Arguably the best coach in NHL history, Bowman is working toward an unprecedented ninth Stanley Cup, which would move him ahead of famed Montreal coach Toe Blake.

Bowman's secret has been his ability to get his players to play in his system. Working with associate coaches Dave Lewis and Barry Smith, Bowman loves to switch things up. From game to game, period to period and sometimes, shift to shift, Bowman isn't afraid to move his players around.

"It doesn't matter who scores, who gets points and who does what," Robitaille said. "It's all about who wins and that's why it's working out this way. Having everyone switched around and playing with different guys, is going to be a good thing once we get into the playoffs. We're going to be a tough team to check.... We can score on every line, and that makes us very dangerous."

Detroit has been so dominant, the NHL has been forced to keep an eye on Bowman's lineups just to make sure he's following the league rule that requires coaches to put their best squad on the ice.

"We're monitoring the Red Wings' lineup selection," Frank Brown, the league's vice president of media relations, told the Chicago Tribune. "Managing your lineup to maximize your competitiveness long term is a long-standing practice.... If they pull their top power-play unit five games in a row, that's something different."

But when you're as deep as the Red Wings, how can you really tell that they're not following league guidelines when they keep winning?

In their game against the Mighty Ducks on Wednesday night at the Arrowhead Pond, the Red Wings were without All-Stars Steve Yzerman, Nicklas Lidstrom and Igor Larionov, but Detroit still has plenty in reserve. In fact, Lidstrom, last season's Norris Trophy winner as the league's top defenseman, is not even with the team for the current three-game West Coast trip just so he can rest a nagging groin injury.

"We're not giving players a rest as much as we're trying to monitor [nagging] injuries," said Bowman, who had six players participate in the league's All-Star weekend and 12 compete in the Olympics. It also doesn't help that Detroit is the only Eastern time zone team playing in the Western Conference.

"Many of the guys on our team have had to go right through without any breaks.
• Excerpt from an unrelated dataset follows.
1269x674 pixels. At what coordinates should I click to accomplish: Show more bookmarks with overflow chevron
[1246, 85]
Just nonstop."

After the Red Wings were upset by the Kings in the first round of the playoffs last season, General Manager Ken Holland decided to do some tinkering over the summer. To say his moves have worked out so far would be a major understatement.

By adding goal scorers Brett Hull and Robitaille to the mix along with six-time Vezina Trophy winner Dominik Hasek in goal, the Red Wings instantly became a favorite to win the Stanley Cup this season. After all, Detroit already had likely hall of famers Chris Chelios, Brendan Shanahan, Sergei Fedorov, Igor Larionov, Lidstrom and Yzerman.
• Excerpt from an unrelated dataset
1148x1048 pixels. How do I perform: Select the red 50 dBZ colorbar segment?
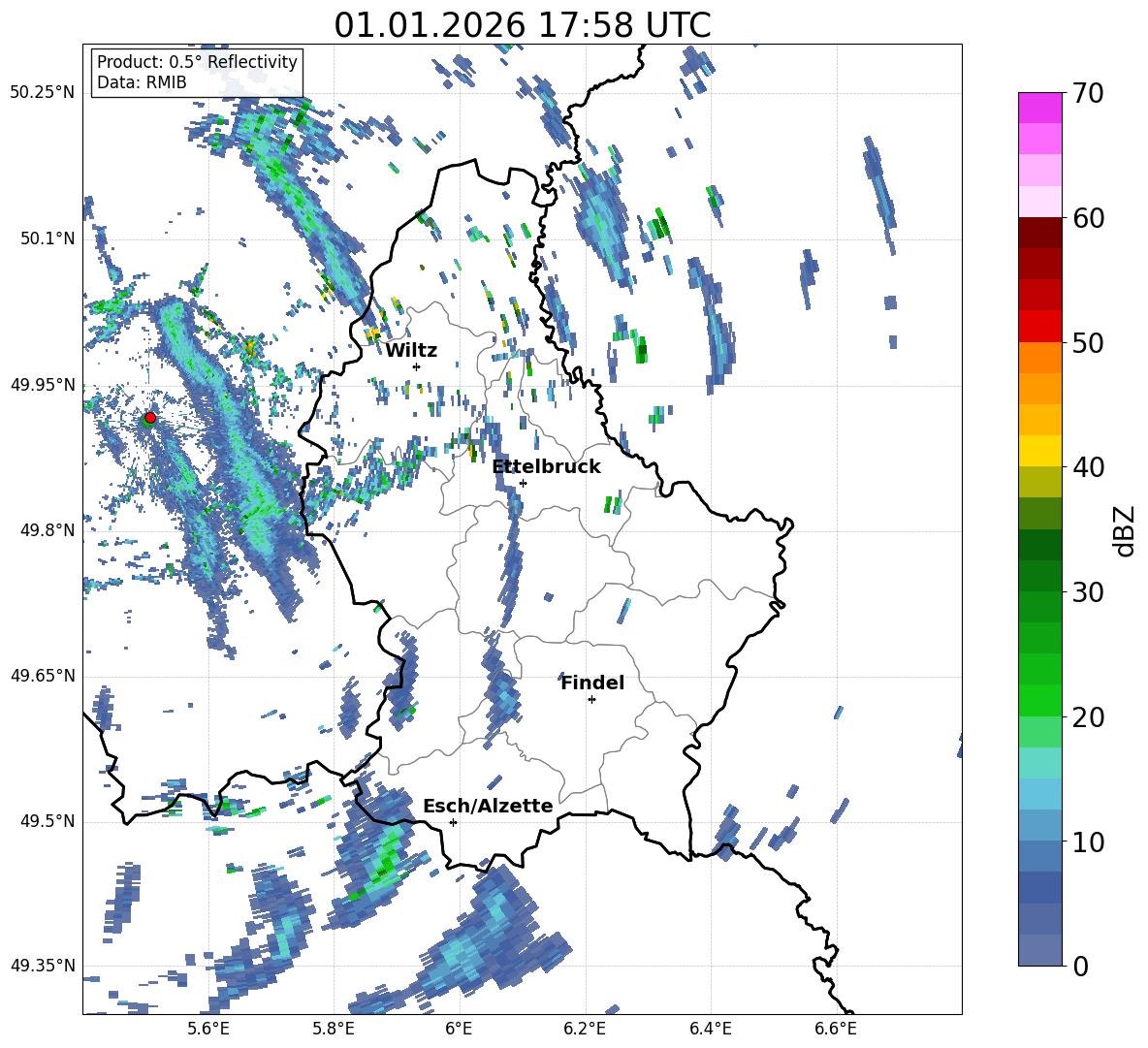(x=1039, y=327)
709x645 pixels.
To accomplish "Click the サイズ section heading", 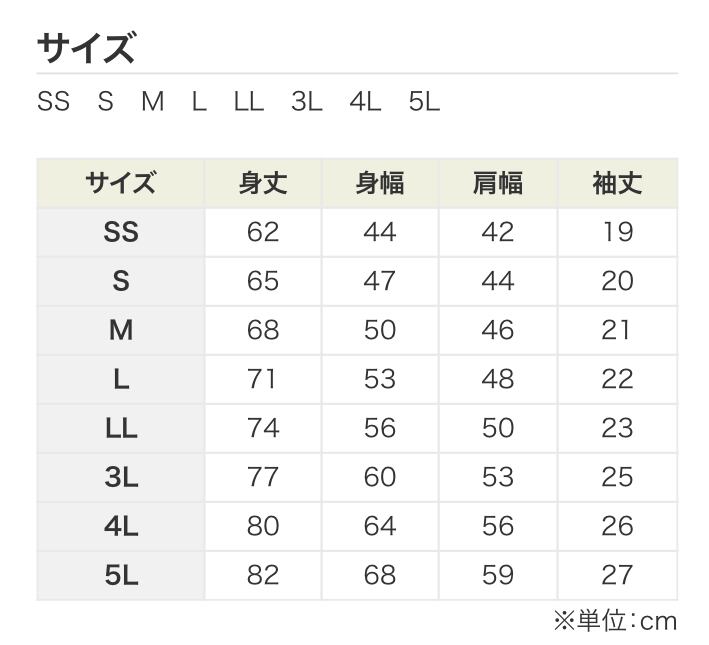I will (x=86, y=47).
"Guys are here for one reason, and that is to win the Cup," said Chelios, who at 40 is having a Norris Trophy type of season. "There is always pressure. Since I've been in Detroit I've felt the pressure to win because of management's statement of signing good players. By signing guys like Luc, Brett Hull and Dominik Hasek, we feel obligated to win and our play during the regular season shows that."

Based on Detroit's 51-14-9-3 record, it would be easy to assume that opposing teams haven't been giving the Red Wings much of a fight. It's been just the opposite.